The Monmouth cap was an item of woollen headgear fashionable between the 15th and 18th centuries, and associated with the town of Monmouth in south east Wales. The knitted round caps were used by both soldiers and sailors, and they were widely exported.

In the early 14th century, the area immediately north of Monmouth, known as Archenfield, became known for the high quality of its wool, produced from Ryeland sheep. The wool was ideal for the production of high quality felt, and the location of Monmouth, on the River Wye some 18 miles (29 km) inland from the Severn estuary, allowed the produce of the area ready access to wider markets. The industry of cap manufacture by hand knitters in and around Monmouth was well established by the 15th century, when court records show Capper as a common surname in the town. The cappers or knitters, generally men, were attached to the Weaver's Guild and may have been governed by a Council of Master Craftsmen. The trade is thought to have flourished particularly in the Overmonnow area, known at one time as "Cappers' town". However, antiquarian sources state that much of the trade moved from Monmouth to Bewdley in Worcestershire at some point, following an outbreak of plague at Monmouth.

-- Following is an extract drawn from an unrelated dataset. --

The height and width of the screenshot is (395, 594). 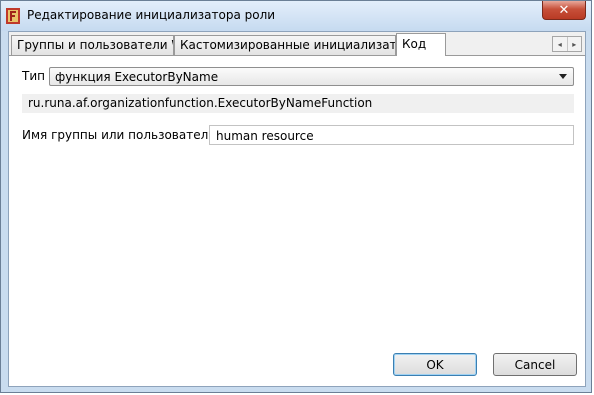 What do you see at coordinates (13, 16) in the screenshot?
I see `app-icon` at bounding box center [13, 16].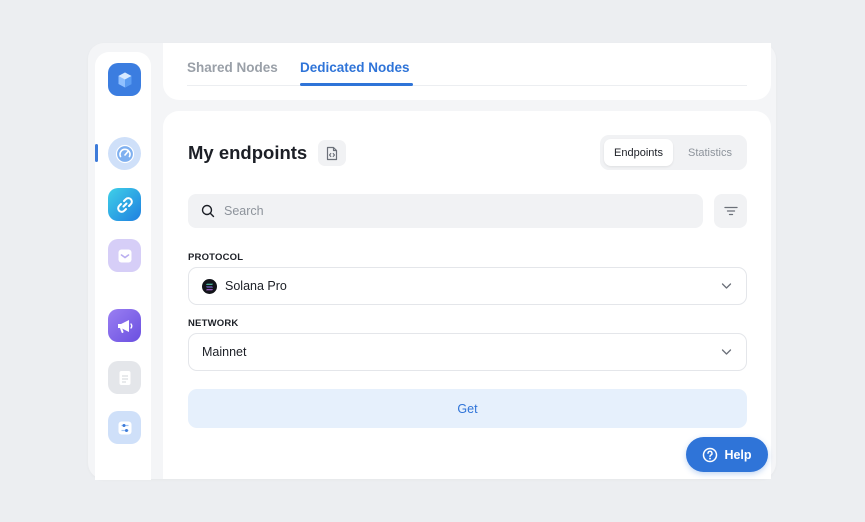  What do you see at coordinates (356, 84) in the screenshot?
I see `active-tab-underline` at bounding box center [356, 84].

The headgear reached the height of its popularity in the 15th and 16th centuries. Monmouth caps were essential equipment for soldiers, sailors and labourers of the period, so familiar and widely used that they were taken for granted. According to one 19th century encyclopedia, they were at one time "worn by a large portion of the population of England and Wales." The Cappers Act of 1488 forbade, on penalty of a fine, the wearing of foreign-made caps in England. A further Act of Parliament in 1571, during the reign of Elizabeth I, stated that every person above the age of six years (excepting "Maids, ladies, gentlewomen, noble personages, and every Lord, knight and gentleman of twenty marks land") residing in any of the cities, towns, villages or hamlets of England, must wear, on Sundays and holidays (except when travelling), "a cap of wool, thicked and dressed in England, made within this realm, and only dressed and finished by some of the trade of cappers, upon pain to forfeit for every day of not wearing 3s. 4d." This legislation was intended to protect domestic production, as caps were becoming unfashionable and were being challenged by new forms of imported headgear. It was repealed in 1597 as unworkable.